### Exercise description
Go to the line that contains "Open the companion window mode icon" in the records below and repeat it, and each line after it, exactly through the end, omitting pictures.

### Data under study
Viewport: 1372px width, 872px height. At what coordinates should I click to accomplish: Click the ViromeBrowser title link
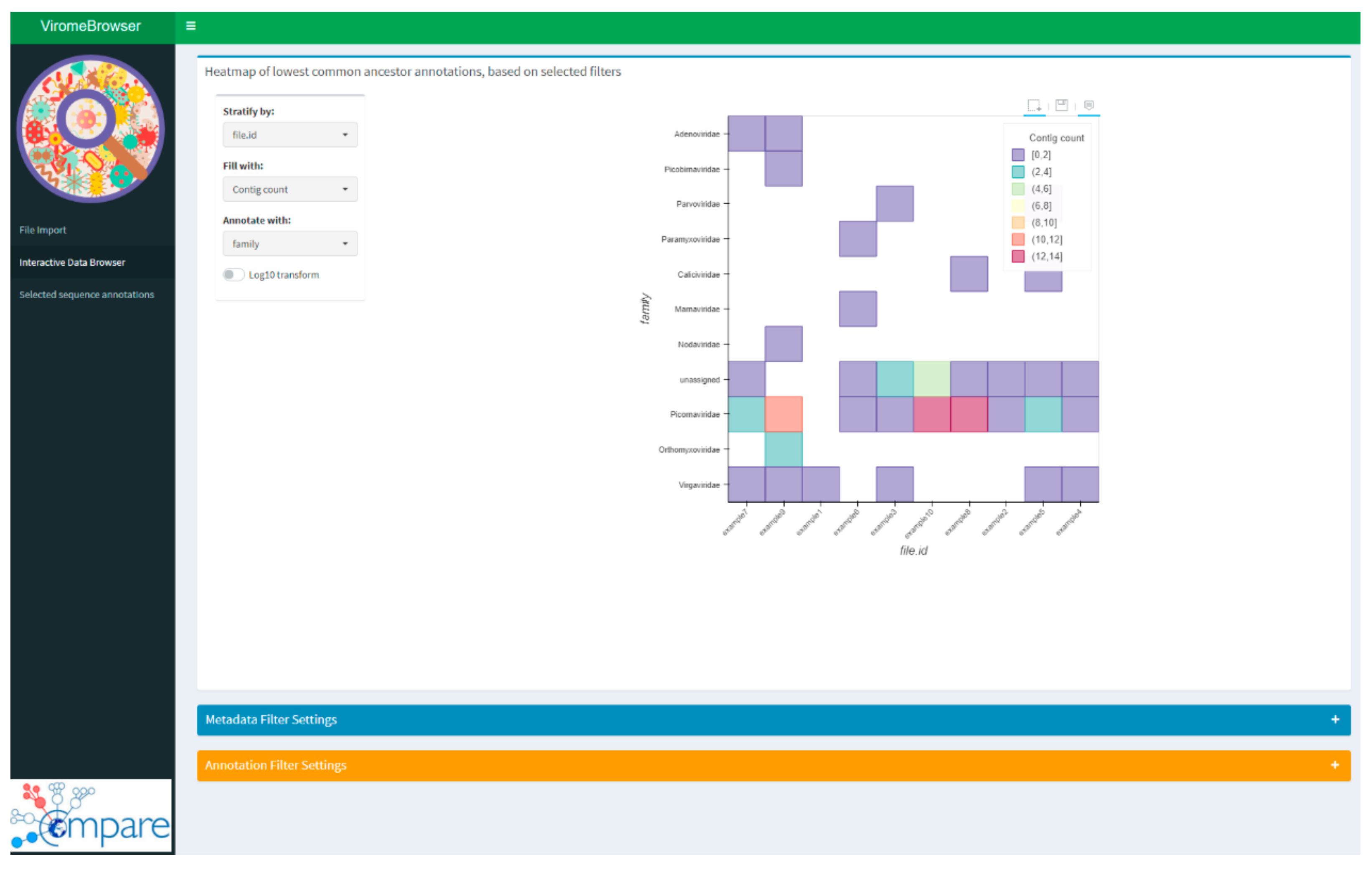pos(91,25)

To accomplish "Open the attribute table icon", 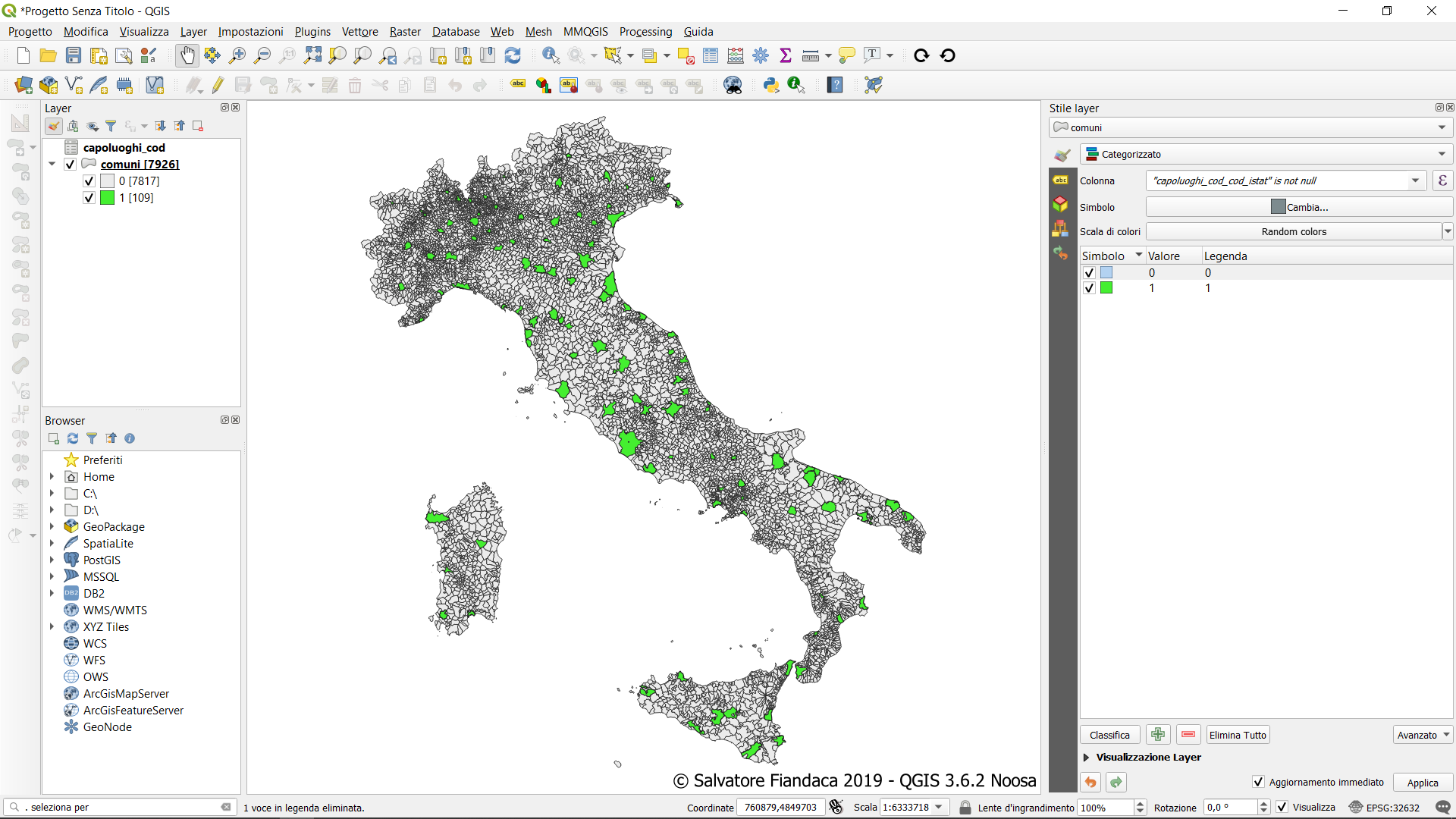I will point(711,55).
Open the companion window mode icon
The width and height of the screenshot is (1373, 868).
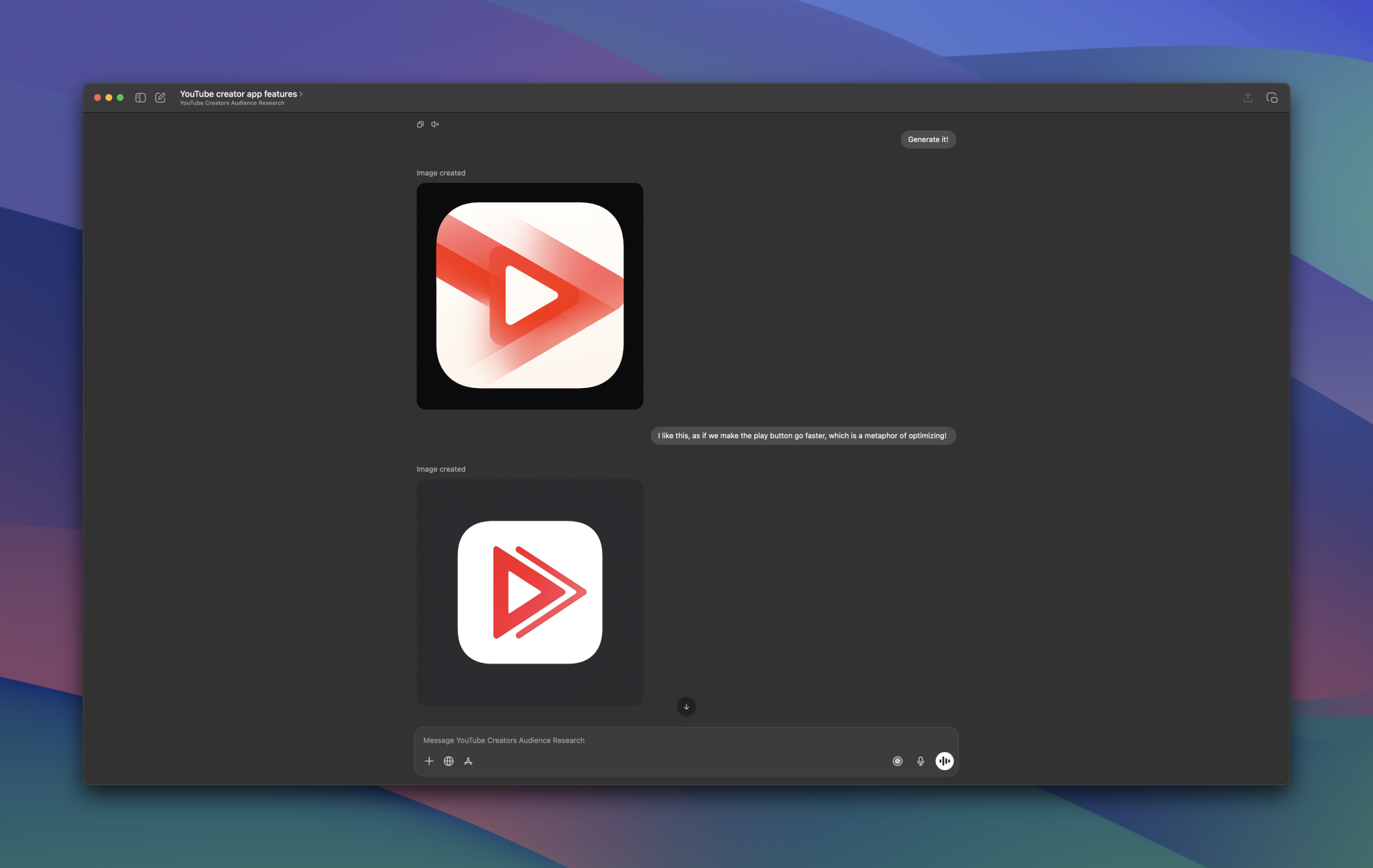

### Answer for the task
Open the companion window mode icon
The width and height of the screenshot is (1373, 868).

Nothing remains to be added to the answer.